8.9 Members - Coefficients for Buckling
When you calculate member models subjected to pressure according to the second-order analysis, the member coefficient ε is important (see Chapter 7.3.1). Each member has its own member coefficient that is determined from the compressive force, member length, and member stiffness.
If necessary, members with member coefficients higher than 1 have to be analyzed according to the second-order analysis. Standards of some countries such as the USA also have rules where member coefficients must be limited.
Table 4.9 shows the member coefficients that are governing for buckling. There is no graphical output option.
The member coefficients are listed by member numbers.
The member types are indicated for informational purposes (see Chapter 4.17). RFEM only determines member coefficients for members that are able to absorb compressive forces.

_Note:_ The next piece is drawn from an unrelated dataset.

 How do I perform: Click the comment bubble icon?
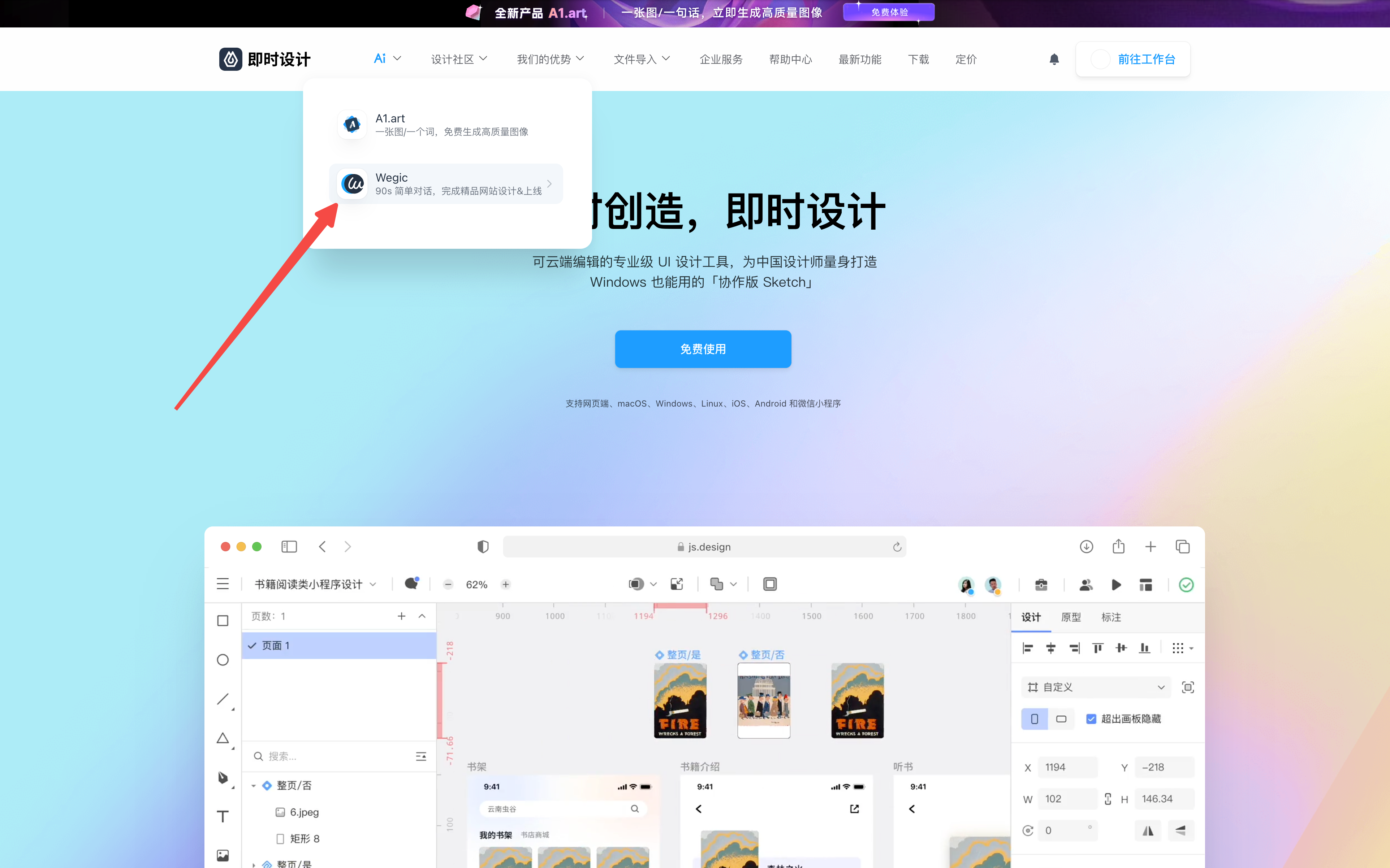[x=411, y=584]
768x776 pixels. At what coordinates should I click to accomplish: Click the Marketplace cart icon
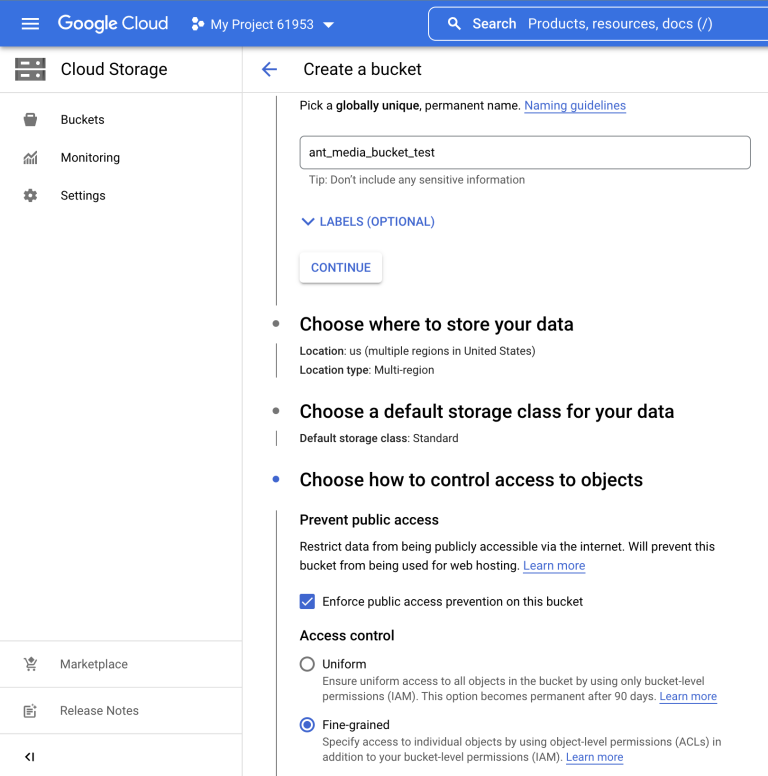pos(30,664)

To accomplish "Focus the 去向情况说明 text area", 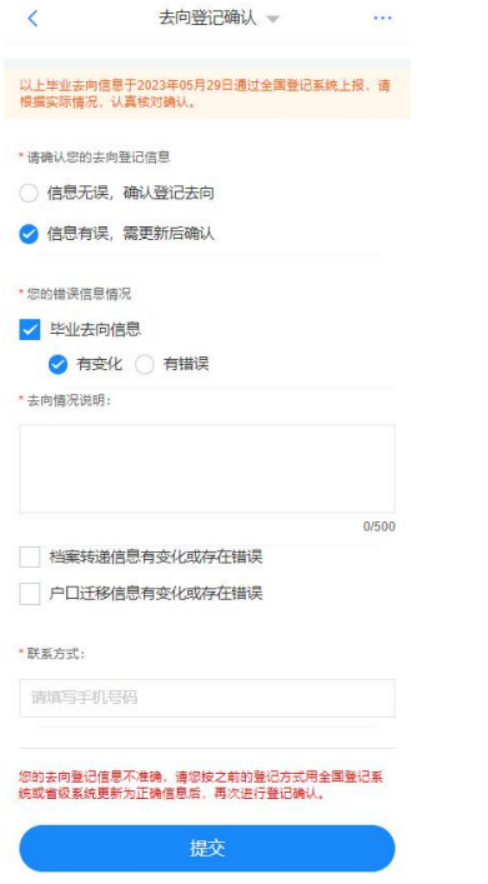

Characteristics of the material affect the member stiffness.
The cross-section's moments of inertia are required to determine the member stiffnesses.
The member lengths are indicated in table column D.
The column lists the axial forces used for determining the member coefficient. These are the axial forces available in the member center (x = L/2).
Member coefficients are only determined for members that have compression forces in at least one portion of the member (truss girder) or along the entire member (compression member, buckling member, etc.).
The member coefficient ε depends on the member length L, compressive force N, and stiffness E ⋅ I.
Table columns F and G show the member coefficients that refer to the local member axis system y or z. When asymmetrical cross-sections such as angles are used, two additional columns appear where member coefficients are also shown in relation to the principal axes u and v.